**TO DO:**
Select the lines below containing the word "will".

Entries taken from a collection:
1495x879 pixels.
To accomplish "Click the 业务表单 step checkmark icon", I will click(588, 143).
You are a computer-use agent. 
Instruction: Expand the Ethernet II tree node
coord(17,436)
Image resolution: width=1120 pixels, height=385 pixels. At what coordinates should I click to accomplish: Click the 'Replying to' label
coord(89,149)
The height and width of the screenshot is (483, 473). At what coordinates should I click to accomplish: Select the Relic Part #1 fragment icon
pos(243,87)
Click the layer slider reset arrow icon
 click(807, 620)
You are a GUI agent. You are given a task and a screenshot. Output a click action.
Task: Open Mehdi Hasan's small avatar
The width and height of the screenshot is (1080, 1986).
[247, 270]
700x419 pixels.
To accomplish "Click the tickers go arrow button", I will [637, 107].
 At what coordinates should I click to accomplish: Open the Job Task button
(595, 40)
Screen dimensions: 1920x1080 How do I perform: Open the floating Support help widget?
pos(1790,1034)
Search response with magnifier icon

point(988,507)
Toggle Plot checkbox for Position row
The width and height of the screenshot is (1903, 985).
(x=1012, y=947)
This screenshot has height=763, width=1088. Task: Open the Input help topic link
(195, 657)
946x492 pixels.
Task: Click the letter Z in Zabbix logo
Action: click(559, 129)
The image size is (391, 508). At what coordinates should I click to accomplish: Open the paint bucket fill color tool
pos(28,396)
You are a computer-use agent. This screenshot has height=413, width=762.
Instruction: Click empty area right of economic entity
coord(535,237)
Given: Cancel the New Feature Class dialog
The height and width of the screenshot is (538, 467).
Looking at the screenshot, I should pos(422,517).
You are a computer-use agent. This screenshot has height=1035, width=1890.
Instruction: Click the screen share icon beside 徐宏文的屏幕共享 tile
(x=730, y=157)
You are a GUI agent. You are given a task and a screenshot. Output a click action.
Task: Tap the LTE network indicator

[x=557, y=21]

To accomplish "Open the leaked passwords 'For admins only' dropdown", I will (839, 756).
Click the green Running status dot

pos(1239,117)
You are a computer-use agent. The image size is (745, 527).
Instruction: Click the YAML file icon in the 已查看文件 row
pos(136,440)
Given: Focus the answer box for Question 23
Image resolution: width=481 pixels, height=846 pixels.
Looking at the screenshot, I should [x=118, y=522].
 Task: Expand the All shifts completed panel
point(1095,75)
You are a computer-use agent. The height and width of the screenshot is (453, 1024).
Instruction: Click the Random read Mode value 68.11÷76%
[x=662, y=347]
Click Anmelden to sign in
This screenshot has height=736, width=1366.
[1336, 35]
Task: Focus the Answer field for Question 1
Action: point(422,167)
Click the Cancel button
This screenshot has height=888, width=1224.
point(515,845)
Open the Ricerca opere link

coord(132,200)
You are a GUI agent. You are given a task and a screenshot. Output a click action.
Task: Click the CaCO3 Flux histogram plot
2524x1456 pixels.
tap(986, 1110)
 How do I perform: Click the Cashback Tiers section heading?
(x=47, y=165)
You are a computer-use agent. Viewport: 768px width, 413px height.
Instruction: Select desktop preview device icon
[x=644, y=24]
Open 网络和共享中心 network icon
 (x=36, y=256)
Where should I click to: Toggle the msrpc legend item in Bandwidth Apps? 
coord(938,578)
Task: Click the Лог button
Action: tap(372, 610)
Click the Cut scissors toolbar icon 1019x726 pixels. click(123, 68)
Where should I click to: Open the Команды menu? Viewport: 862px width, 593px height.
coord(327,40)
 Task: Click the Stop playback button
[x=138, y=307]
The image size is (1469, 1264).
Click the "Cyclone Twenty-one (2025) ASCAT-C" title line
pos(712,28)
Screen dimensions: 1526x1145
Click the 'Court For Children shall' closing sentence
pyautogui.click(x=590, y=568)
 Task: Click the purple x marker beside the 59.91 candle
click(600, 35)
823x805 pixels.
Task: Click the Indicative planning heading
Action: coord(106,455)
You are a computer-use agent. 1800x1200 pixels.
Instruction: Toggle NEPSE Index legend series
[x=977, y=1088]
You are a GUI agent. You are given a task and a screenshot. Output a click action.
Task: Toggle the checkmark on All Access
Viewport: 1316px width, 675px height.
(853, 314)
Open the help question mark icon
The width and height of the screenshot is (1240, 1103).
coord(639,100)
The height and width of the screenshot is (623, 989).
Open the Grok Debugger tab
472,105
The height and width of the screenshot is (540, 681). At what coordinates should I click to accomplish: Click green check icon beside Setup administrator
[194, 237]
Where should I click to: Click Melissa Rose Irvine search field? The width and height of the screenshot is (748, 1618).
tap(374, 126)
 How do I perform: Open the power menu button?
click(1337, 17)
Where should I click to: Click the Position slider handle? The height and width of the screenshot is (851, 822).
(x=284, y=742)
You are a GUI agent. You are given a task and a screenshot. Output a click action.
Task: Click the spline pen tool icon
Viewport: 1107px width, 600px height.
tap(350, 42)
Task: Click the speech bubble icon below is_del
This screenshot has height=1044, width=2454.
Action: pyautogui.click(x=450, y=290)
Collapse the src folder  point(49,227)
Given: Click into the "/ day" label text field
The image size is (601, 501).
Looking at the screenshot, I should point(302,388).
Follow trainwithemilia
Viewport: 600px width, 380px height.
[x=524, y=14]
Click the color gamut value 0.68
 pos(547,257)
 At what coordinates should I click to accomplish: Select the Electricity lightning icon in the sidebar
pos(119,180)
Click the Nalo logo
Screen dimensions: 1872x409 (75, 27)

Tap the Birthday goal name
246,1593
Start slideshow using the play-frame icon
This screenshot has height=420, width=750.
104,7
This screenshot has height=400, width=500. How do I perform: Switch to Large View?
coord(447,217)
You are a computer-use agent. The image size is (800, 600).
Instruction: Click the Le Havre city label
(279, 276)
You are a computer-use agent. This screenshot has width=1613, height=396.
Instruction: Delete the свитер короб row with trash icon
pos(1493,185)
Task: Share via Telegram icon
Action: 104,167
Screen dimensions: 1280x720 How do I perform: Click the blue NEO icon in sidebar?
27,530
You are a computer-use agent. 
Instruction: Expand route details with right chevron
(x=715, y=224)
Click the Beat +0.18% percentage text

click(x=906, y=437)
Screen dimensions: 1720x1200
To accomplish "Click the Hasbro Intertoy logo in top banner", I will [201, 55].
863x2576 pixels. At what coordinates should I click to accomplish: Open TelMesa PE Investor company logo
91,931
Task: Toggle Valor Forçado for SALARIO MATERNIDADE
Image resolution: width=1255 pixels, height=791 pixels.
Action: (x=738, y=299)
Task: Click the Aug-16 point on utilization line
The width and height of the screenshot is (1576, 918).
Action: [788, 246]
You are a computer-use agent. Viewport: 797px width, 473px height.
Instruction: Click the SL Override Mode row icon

**SOLUTION TO THE PROBLEM:**
To accomplish "Click the 业务表单 step checkmark icon", I will click(588, 143).
To accomplish "Click the tickers go arrow button", I will [637, 107].
To accomplish "Open the leaked passwords 'For admins only' dropdown", I will (839, 756).
To accomplish "Click the Hasbro Intertoy logo in top banner", I will [201, 55].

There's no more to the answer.